## Begin ENTRIES
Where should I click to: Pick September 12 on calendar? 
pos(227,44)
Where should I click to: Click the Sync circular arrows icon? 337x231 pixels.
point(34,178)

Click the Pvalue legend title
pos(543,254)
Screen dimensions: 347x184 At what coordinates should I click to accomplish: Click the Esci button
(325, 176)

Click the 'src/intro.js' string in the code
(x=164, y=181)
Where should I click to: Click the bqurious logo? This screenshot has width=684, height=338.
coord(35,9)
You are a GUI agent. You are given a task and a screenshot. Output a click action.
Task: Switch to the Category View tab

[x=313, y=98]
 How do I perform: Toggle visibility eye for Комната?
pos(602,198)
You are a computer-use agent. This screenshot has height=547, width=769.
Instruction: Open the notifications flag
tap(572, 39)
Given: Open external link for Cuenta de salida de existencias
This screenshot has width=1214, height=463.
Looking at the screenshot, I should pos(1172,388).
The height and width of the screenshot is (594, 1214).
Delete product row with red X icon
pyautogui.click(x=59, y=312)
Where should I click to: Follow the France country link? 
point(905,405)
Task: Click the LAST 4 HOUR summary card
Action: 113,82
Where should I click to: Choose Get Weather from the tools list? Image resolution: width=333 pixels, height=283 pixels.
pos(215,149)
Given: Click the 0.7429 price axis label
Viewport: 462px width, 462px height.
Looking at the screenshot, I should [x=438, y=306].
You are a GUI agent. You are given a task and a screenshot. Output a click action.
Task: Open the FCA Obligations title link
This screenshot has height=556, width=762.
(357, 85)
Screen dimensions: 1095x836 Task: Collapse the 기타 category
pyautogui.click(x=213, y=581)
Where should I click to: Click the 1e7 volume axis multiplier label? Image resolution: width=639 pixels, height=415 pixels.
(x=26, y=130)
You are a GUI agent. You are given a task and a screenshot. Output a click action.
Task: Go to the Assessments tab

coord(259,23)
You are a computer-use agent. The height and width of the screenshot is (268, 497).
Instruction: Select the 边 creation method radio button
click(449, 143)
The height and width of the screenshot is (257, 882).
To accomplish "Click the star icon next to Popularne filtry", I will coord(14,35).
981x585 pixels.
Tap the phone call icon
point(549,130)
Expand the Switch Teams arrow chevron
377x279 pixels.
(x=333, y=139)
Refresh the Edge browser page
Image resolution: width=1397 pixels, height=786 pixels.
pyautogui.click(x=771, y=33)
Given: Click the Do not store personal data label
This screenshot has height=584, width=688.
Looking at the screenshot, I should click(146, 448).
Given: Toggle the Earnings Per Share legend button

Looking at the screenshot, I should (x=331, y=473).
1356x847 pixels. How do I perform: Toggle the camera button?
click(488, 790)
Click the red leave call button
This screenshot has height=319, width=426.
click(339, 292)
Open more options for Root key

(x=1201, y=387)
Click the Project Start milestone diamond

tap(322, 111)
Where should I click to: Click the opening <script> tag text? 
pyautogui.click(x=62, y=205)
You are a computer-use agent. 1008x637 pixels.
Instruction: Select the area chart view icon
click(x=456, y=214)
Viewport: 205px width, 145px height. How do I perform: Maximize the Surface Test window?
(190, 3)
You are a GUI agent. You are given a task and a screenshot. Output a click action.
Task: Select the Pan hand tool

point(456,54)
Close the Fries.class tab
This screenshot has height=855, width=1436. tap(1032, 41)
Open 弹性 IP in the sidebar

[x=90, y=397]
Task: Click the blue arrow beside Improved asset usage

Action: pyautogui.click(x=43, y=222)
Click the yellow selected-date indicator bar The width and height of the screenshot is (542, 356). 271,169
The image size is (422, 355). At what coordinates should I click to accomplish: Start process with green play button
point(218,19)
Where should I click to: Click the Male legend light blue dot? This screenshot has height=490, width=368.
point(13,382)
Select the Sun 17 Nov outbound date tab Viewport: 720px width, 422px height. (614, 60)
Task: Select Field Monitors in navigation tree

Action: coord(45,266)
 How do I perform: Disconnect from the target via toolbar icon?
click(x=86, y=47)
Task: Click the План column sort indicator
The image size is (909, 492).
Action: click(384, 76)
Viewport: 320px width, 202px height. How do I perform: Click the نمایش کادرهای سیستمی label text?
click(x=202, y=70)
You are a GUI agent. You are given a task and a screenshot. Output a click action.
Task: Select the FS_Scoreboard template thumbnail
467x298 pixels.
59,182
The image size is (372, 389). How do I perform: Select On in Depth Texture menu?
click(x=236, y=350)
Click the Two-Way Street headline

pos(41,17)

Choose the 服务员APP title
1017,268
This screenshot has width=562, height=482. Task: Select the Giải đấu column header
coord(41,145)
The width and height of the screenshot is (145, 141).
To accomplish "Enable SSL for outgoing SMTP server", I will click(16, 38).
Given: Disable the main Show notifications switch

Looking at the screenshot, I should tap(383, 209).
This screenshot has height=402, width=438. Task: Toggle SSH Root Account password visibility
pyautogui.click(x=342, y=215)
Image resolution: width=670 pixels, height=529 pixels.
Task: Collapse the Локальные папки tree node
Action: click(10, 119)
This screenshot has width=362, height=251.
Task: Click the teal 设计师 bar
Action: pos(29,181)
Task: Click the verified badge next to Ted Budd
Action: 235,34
## End ENTRIES
## OBJECTIVE
Print every line of the material above again, word for word and with nothing changed.

## PROBLEM SOLUTION
Where should I click to: Pick September 12 on calendar? 
pos(227,44)
Where should I click to: Click the Sync circular arrows icon? 337x231 pixels.
point(34,178)

Click the Pvalue legend title
pos(543,254)
Screen dimensions: 347x184 At what coordinates should I click to accomplish: Click the Esci button
(325, 176)

Click the 'src/intro.js' string in the code
(x=164, y=181)
Where should I click to: Click the bqurious logo? This screenshot has width=684, height=338.
coord(35,9)
You are a GUI agent. You are given a task and a screenshot. Output a click action.
Task: Switch to the Category View tab

[x=313, y=98]
 How do I perform: Toggle visibility eye for Комната?
pos(602,198)
You are a computer-use agent. This screenshot has height=547, width=769.
Instruction: Open the notifications flag
tap(572, 39)
Given: Open external link for Cuenta de salida de existencias
This screenshot has width=1214, height=463.
Looking at the screenshot, I should pos(1172,388).
The height and width of the screenshot is (594, 1214).
Delete product row with red X icon
pyautogui.click(x=59, y=312)
Where should I click to: Follow the France country link? 
point(905,405)
Task: Click the LAST 4 HOUR summary card
Action: 113,82
Where should I click to: Choose Get Weather from the tools list? Image resolution: width=333 pixels, height=283 pixels.
pos(215,149)
Given: Click the 0.7429 price axis label
Viewport: 462px width, 462px height.
Looking at the screenshot, I should [x=438, y=306].
You are a GUI agent. You are given a task and a screenshot. Output a click action.
Task: Open the FCA Obligations title link
This screenshot has height=556, width=762.
(357, 85)
Screen dimensions: 1095x836 Task: Collapse the 기타 category
pyautogui.click(x=213, y=581)
Where should I click to: Click the 1e7 volume axis multiplier label? Image resolution: width=639 pixels, height=415 pixels.
(x=26, y=130)
You are a GUI agent. You are given a task and a screenshot. Output a click action.
Task: Go to the Assessments tab

coord(259,23)
You are a computer-use agent. The height and width of the screenshot is (268, 497).
Instruction: Select the 边 creation method radio button
click(449, 143)
The height and width of the screenshot is (257, 882).
To accomplish "Click the star icon next to Popularne filtry", I will coord(14,35).
981x585 pixels.
Tap the phone call icon
point(549,130)
Expand the Switch Teams arrow chevron
377x279 pixels.
(x=333, y=139)
Refresh the Edge browser page
Image resolution: width=1397 pixels, height=786 pixels.
pyautogui.click(x=771, y=33)
Given: Click the Do not store personal data label
This screenshot has height=584, width=688.
Looking at the screenshot, I should click(146, 448).
Given: Toggle the Earnings Per Share legend button

Looking at the screenshot, I should (x=331, y=473).
1356x847 pixels. How do I perform: Toggle the camera button?
click(488, 790)
Click the red leave call button
This screenshot has height=319, width=426.
click(339, 292)
Open more options for Root key

(x=1201, y=387)
Click the Project Start milestone diamond

tap(322, 111)
Where should I click to: Click the opening <script> tag text? 
pyautogui.click(x=62, y=205)
You are a computer-use agent. 1008x637 pixels.
Instruction: Select the area chart view icon
click(x=456, y=214)
Viewport: 205px width, 145px height. How do I perform: Maximize the Surface Test window?
(190, 3)
You are a GUI agent. You are given a task and a screenshot. Output a click action.
Task: Select the Pan hand tool

point(456,54)
Close the Fries.class tab
This screenshot has height=855, width=1436. tap(1032, 41)
Open 弹性 IP in the sidebar

[x=90, y=397]
Task: Click the blue arrow beside Improved asset usage

Action: pyautogui.click(x=43, y=222)
Click the yellow selected-date indicator bar The width and height of the screenshot is (542, 356). 271,169
The image size is (422, 355). At what coordinates should I click to accomplish: Start process with green play button
point(218,19)
Where should I click to: Click the Male legend light blue dot? This screenshot has height=490, width=368.
point(13,382)
Select the Sun 17 Nov outbound date tab Viewport: 720px width, 422px height. (614, 60)
Task: Select Field Monitors in navigation tree

Action: coord(45,266)
 How do I perform: Disconnect from the target via toolbar icon?
click(x=86, y=47)
Task: Click the План column sort indicator
The image size is (909, 492).
Action: click(384, 76)
Viewport: 320px width, 202px height. How do I perform: Click the نمایش کادرهای سیستمی label text?
click(x=202, y=70)
You are a GUI agent. You are given a task and a screenshot. Output a click action.
Task: Select the FS_Scoreboard template thumbnail
467x298 pixels.
59,182
The image size is (372, 389). How do I perform: Select On in Depth Texture menu?
click(x=236, y=350)
Click the Two-Way Street headline

pos(41,17)

Choose the 服务员APP title
1017,268
This screenshot has width=562, height=482. Task: Select the Giải đấu column header
coord(41,145)
The width and height of the screenshot is (145, 141).
To accomplish "Enable SSL for outgoing SMTP server", I will click(16, 38).
Given: Disable the main Show notifications switch

Looking at the screenshot, I should tap(383, 209).
This screenshot has height=402, width=438. Task: Toggle SSH Root Account password visibility
pyautogui.click(x=342, y=215)
Image resolution: width=670 pixels, height=529 pixels.
Task: Collapse the Локальные папки tree node
Action: click(10, 119)
This screenshot has width=362, height=251.
Task: Click the teal 设计师 bar
Action: pos(29,181)
Task: Click the verified badge next to Ted Budd
Action: 235,34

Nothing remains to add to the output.